Location
- 12801 Centerra Court Baker, Louisiana United States 30°33′58.27″N 91°3′37.56″W﻿ / ﻿30.5661861°N 91.0604333°W

Information
- Type: Private School
- Established: 1967
- Headmaster: Dana Russell
- Grades: Pre-K–12
- Enrollment: 470 (2016)
- Colors: Red and grey
- Mascot: Redhawks (formerly Rebels)
- Website: www.centralprivate.org

= Central Private School =

Central Private School (CPS) or Central Private (CP) is a private education institution located in Central, Louisiana.

== History ==
The school was founded in the 1967 amidst the court ordered desegregation of public schools. CPS is one of several private schools located in East Baton Rouge Parish.

==Faculty==
The school's faculty is composed of 44.5 FTE teachers.

== Curriculum ==
Subjects include science, art, mathematics, language arts, physical education, social studies, and foreign languages.

==Athletics==
Central Private joined the Louisiana High School Athletic Association (LHSAA) on July 1, 2019, and competes in the 1-A classification.

Sports offered:
- Baseball
- Basketball
- Football
- Golf
- Tennis

===Athletics history===
The school left the Louisiana Independent School Association in 1992 to join the Mississippi Private School Association (MPSA).

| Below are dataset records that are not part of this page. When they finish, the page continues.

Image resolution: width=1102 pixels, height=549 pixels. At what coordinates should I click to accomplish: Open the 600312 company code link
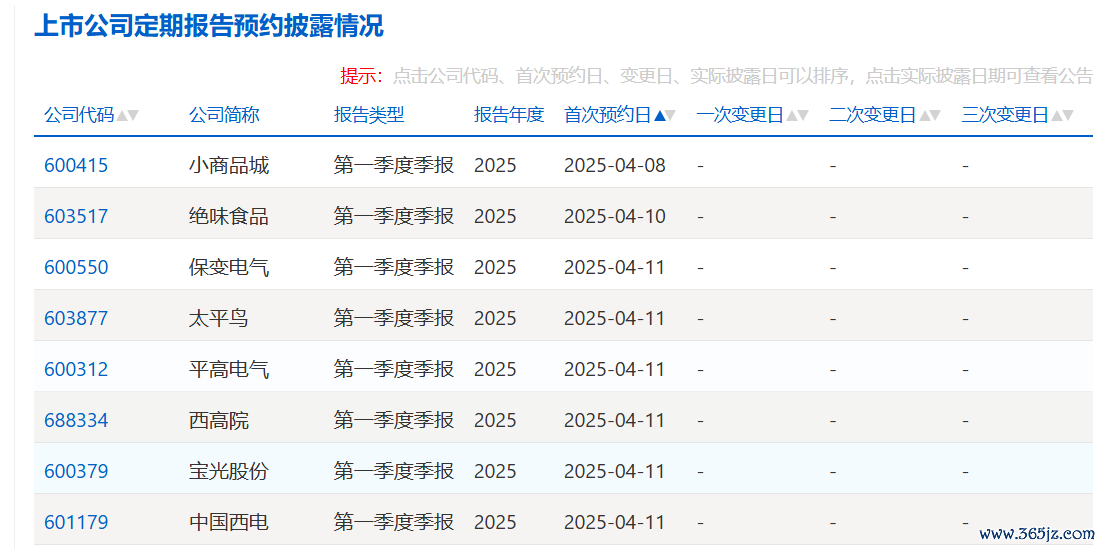[76, 370]
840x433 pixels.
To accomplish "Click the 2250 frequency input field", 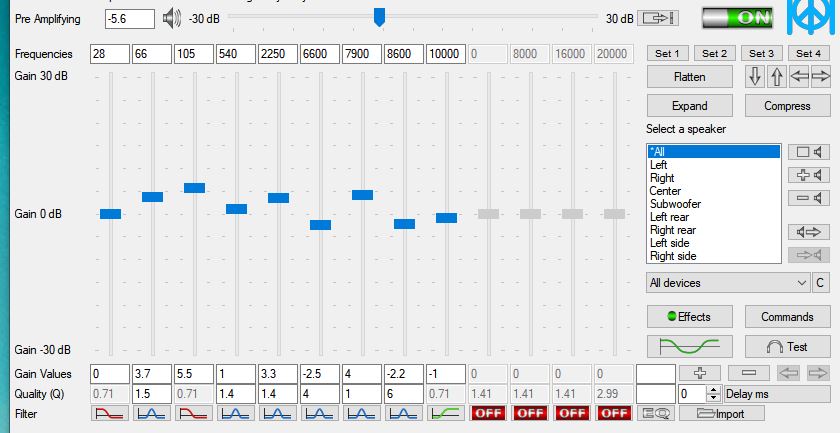I will tap(277, 53).
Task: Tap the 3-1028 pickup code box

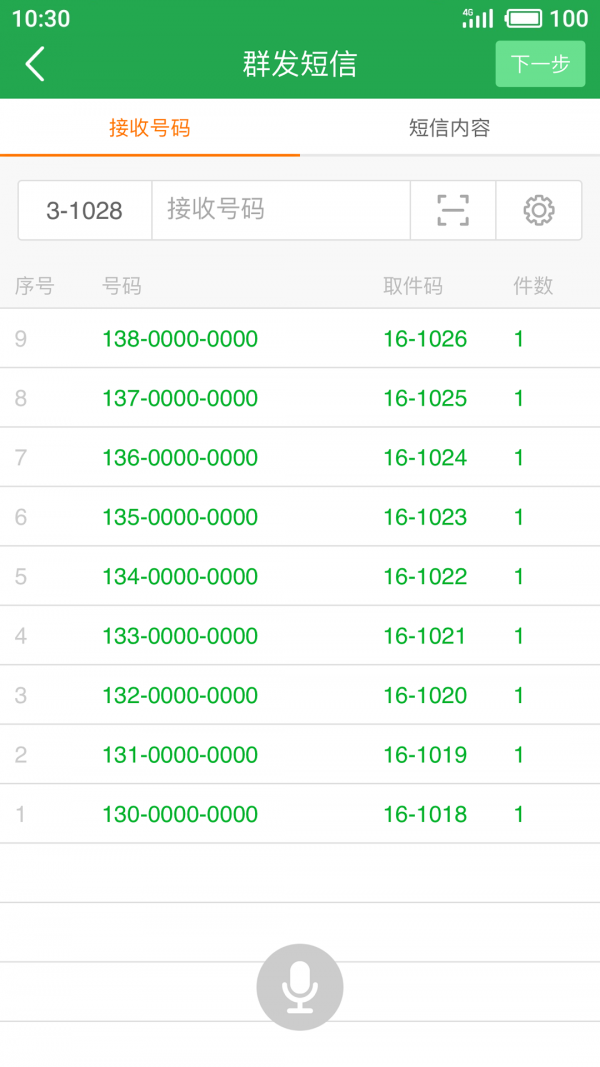Action: 85,210
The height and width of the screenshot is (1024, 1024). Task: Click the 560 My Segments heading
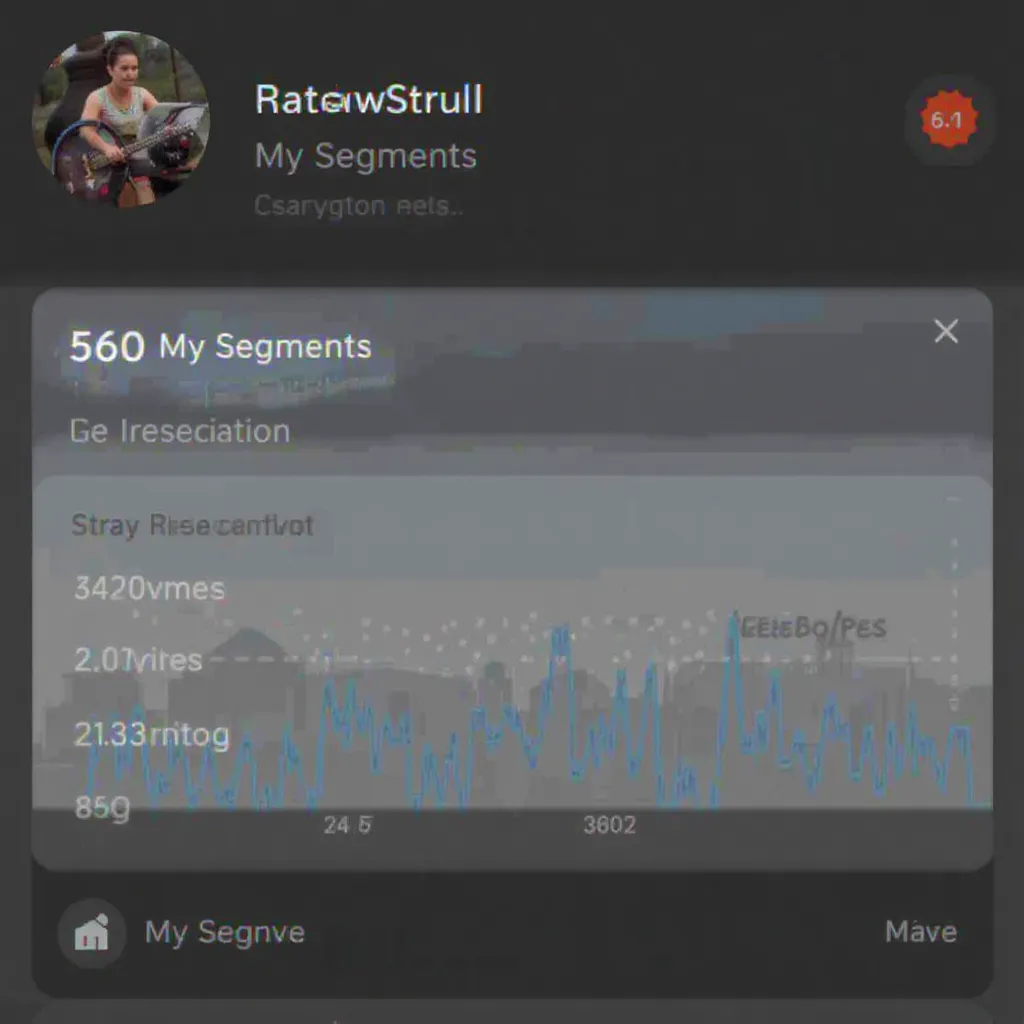click(221, 347)
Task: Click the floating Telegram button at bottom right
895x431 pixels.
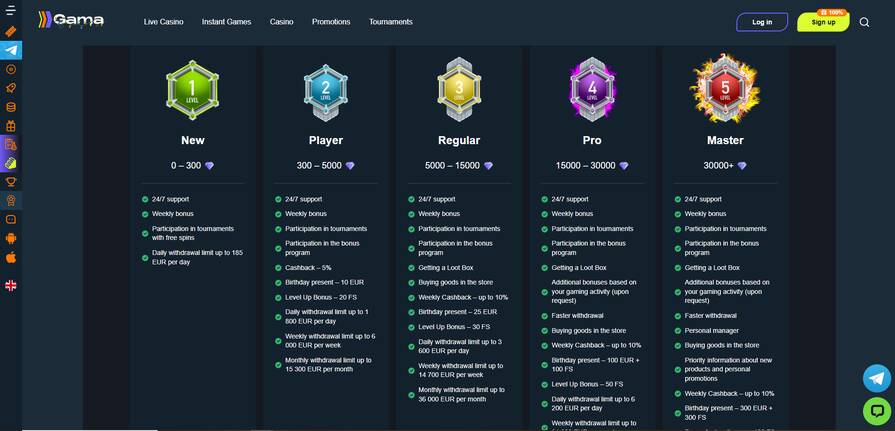Action: click(x=876, y=377)
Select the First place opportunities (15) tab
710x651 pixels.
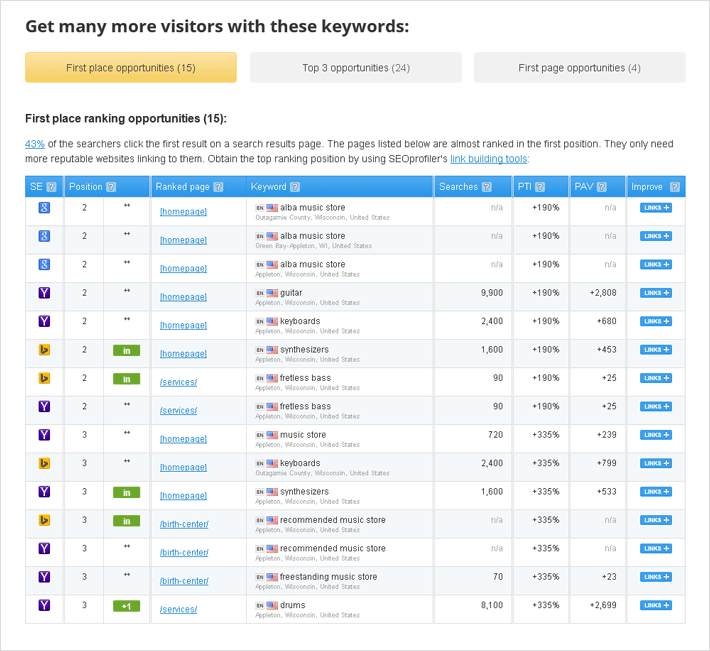pos(131,68)
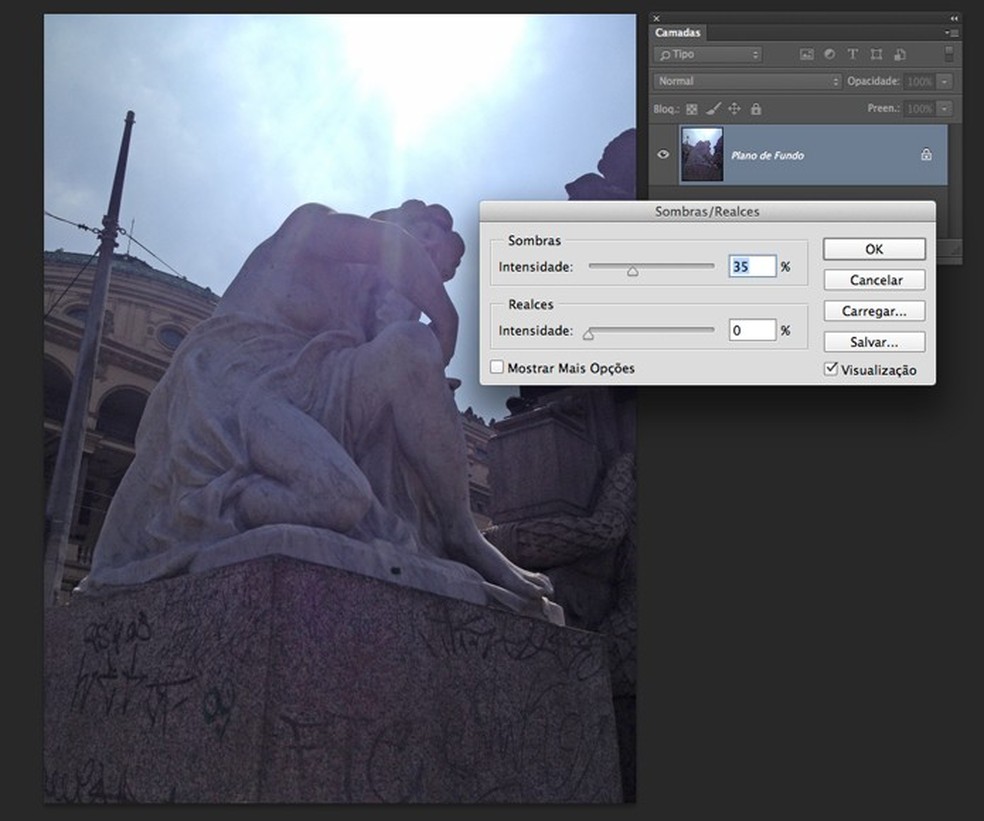The image size is (984, 821).
Task: Hide the Plano de Fundo layer
Action: (x=664, y=155)
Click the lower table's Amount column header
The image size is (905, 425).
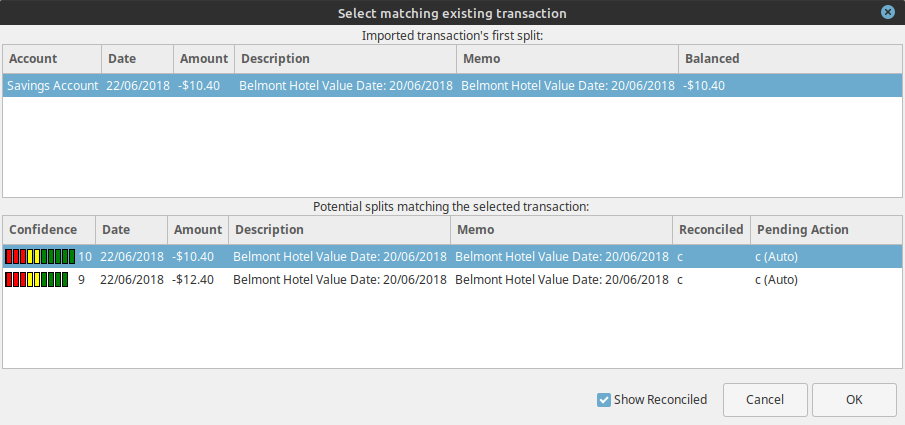pyautogui.click(x=198, y=230)
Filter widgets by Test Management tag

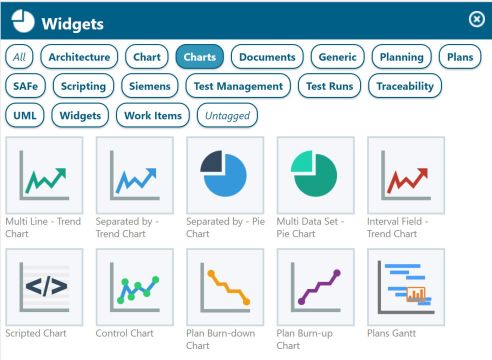coord(238,86)
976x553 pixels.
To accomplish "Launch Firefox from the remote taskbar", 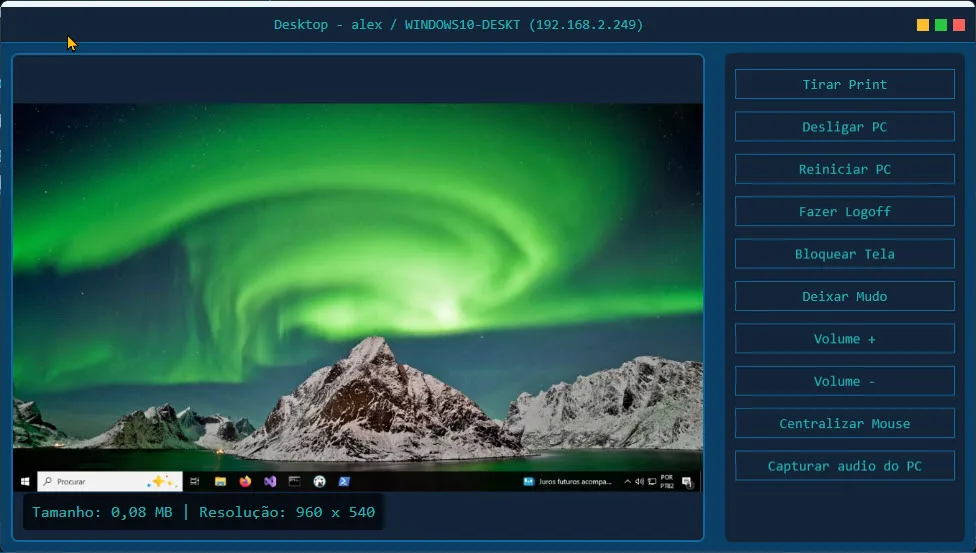I will coord(245,481).
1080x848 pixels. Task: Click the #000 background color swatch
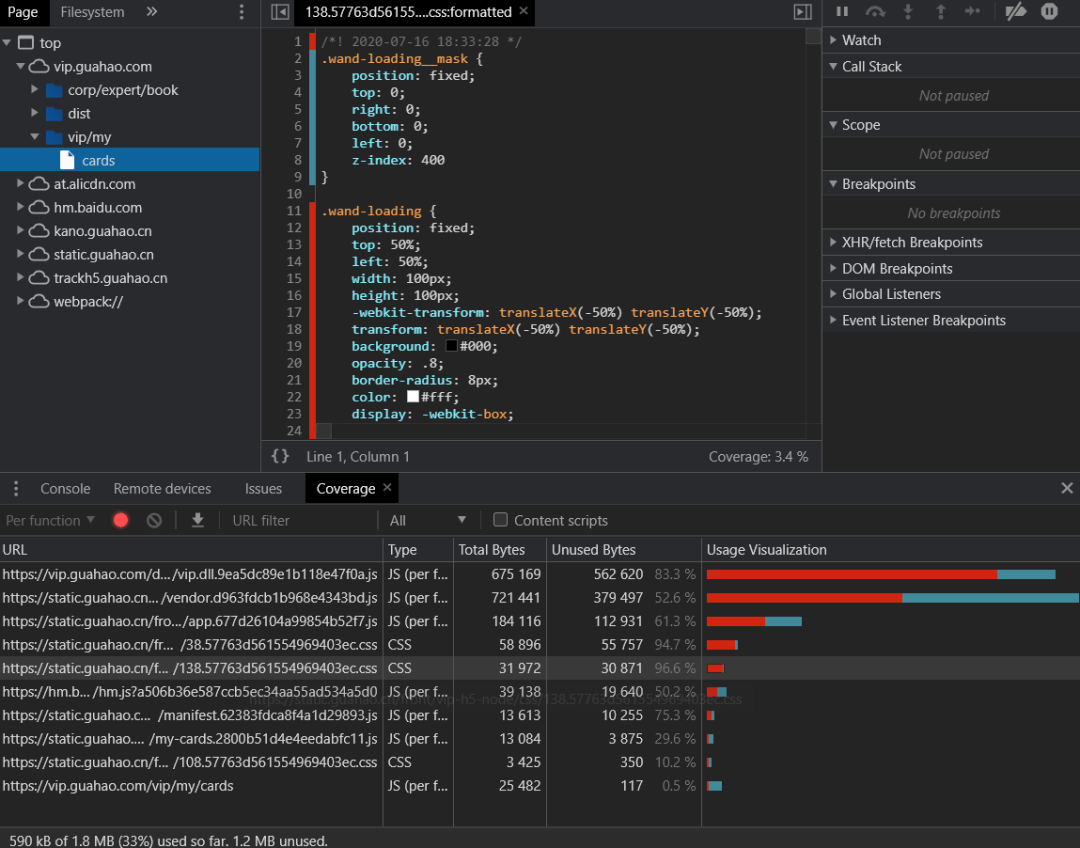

The MPSA changed its name in 2009 to the Mississippi Association of Independent Schools (MAIS), which renamed itself the Mid-South Association of Independent Schools the day Central Private departed.

===Championships===
Baseball Championships
- (12) Championships

The school has won 12 championships since the school's opening including the years 1997, 1998, 1999, 2000, 2005, 2006, 2007, 2008, and 2013.

Basketball Championships
- (5) Championships

The school won four consecutive titles from 1998 to 2002. In 2013, Central Private's boys basketball team became the first boys team from the state of Louisiana to win the MAIS Overall Championship. The Riverdale Academy (Class A) girls won the Overall Tournament in 2003 making them the first Louisiana school to win the MAIS Overall Championship.

===Mascot===
In 2019, the school changed its athletic team name from The Rebels to The Redhawks.